Starch was provided as powder in pre-packaged sachets to be mixed with 300 ml water. Each participant consumed one sachet twice a day, 10–15 min before meals. Throughout the trial, the participants ate isoenergetic and balanced background diets three meals per day. The food was prepared according to the Chinese and American guidelines for prevention and management of adults with overweight and obesity. Except for differences in dietary fibre intake due to the supplement or placebo use, the total energy consumed and percentage of macronutrients were similar during the RS or CS study periods.

At the end of each eight-week block, blood, urine and faecal samples were collected from participants. The researchers also gathered data for their weight, visceral fat areas (VFA), subcutaneous fat areas (SFA), body fat, waist circumference, lipid profiles, insulin sensitivity, and gut microbiome.

Additionally, the researchers analysed the influence of RS-modified gut microbiota transferred from selected human donors to antibiotic-treated mice. This was to explore the effects of RS on body fat and glucose metabolism, as well as the advantages conferred by gut microbiota through RS.

The results showed that body weight and other obesity-related symptoms were significantly reduced for participants who took the RS supplement. There was also an improvement in insulin resistance. In contrast, no significant change was observed in the placebo group. Regardless of whether it was in the RS-Washout-CS group or the CS-Washout-RS group, significant reductions were observed in body weight and other obesity-related outcomes after the RS intervention.

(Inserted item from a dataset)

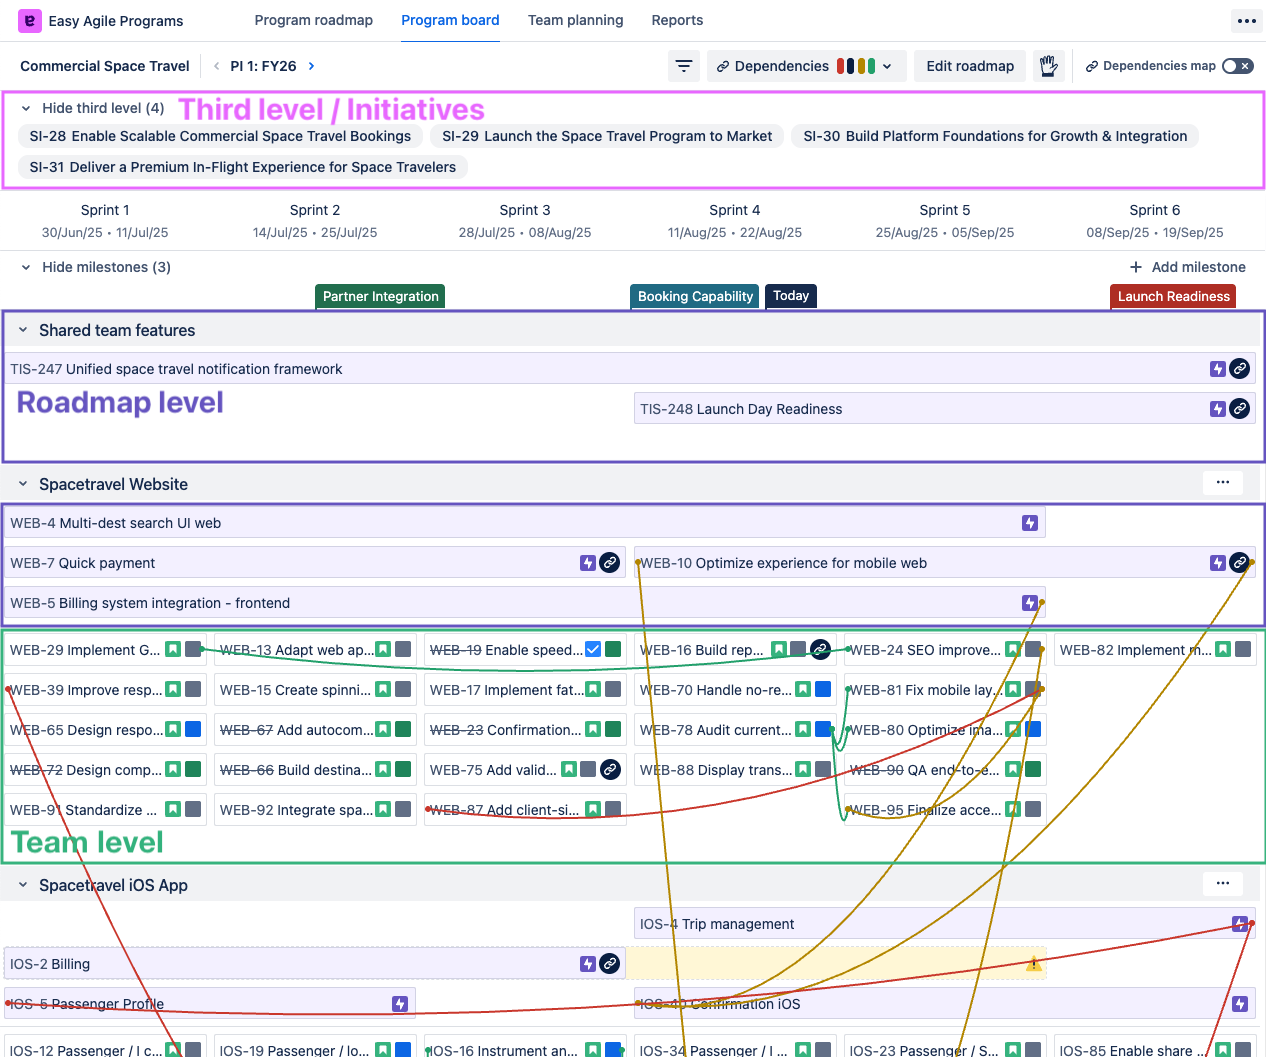Open the Reports tab
Image resolution: width=1266 pixels, height=1057 pixels.
677,19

“Moreover, fat mass and waist circumference reduced significantly after the RS intervention compared with the CS intervention. During the RS intervention period, the body weight, waist circumference and fat mass of participants significantly decreased from week 2 onwards. Both visceral fat areas (VFA) and subcutaneous fat areas (SFA), measured by abdominal magnetic resonance imaging (MRI) were lower following the RS consumption compared with those following CS consumption,”​ said the researchers.

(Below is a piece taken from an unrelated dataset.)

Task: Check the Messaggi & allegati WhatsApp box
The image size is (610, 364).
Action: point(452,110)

To identify the gut microbiota signature associated with the RS intervention, the researchers also compared the changes in the abundance of each species after the RS and CS treatments. They found that Bifidobacterium adolescentis​ may play a crucial role in alleviating obesity as seen by its strong correlation with lower BMI, waist circumference and VFA in this study.

As for the study on mice, it was found that the benefits of RS are associated with changes in gut microbiota composition.

“Supplementation with Bifidobacterium adolescentis, a species that is markedly associated with the alleviation of obesity in the study participants, protects male mice from diet-induced obesity,”​ said the researchers.

Through this study, the researchers found that body weight was regained during the washout period. Weight regain is one of the biggest challenges of weight loss treatment, which occurs after stopping medication. Thus, long-term adherence to an RS-rich dietary pattern to maintain the composition of the microbiome may be crucial for weight maintenance.

While the researchers acknowledged limitations such as the relatively small sample size used in this trial, and that more attention should be paid to the individual dynamics and functional responses of microbiota in RS supplementation, they were optimistic about the potential of RS for weight loss.

“As RS occurs naturally in foods and can also be added to daily diets, our findings provide a pragmatic lifestyle to treat obesity and its related metabolic disorders. Manipulating the gut microbial composition through diet may represent a strategy for modifying host energy balance to promote health,” ​concluded the researchers.

Source: Nature Metabolism

DOI: ​

“Resistant starch intake facilitates weight loss in humans by reshaping the gut microbiota”

Authors: Huating Li, Lei Zhang et al.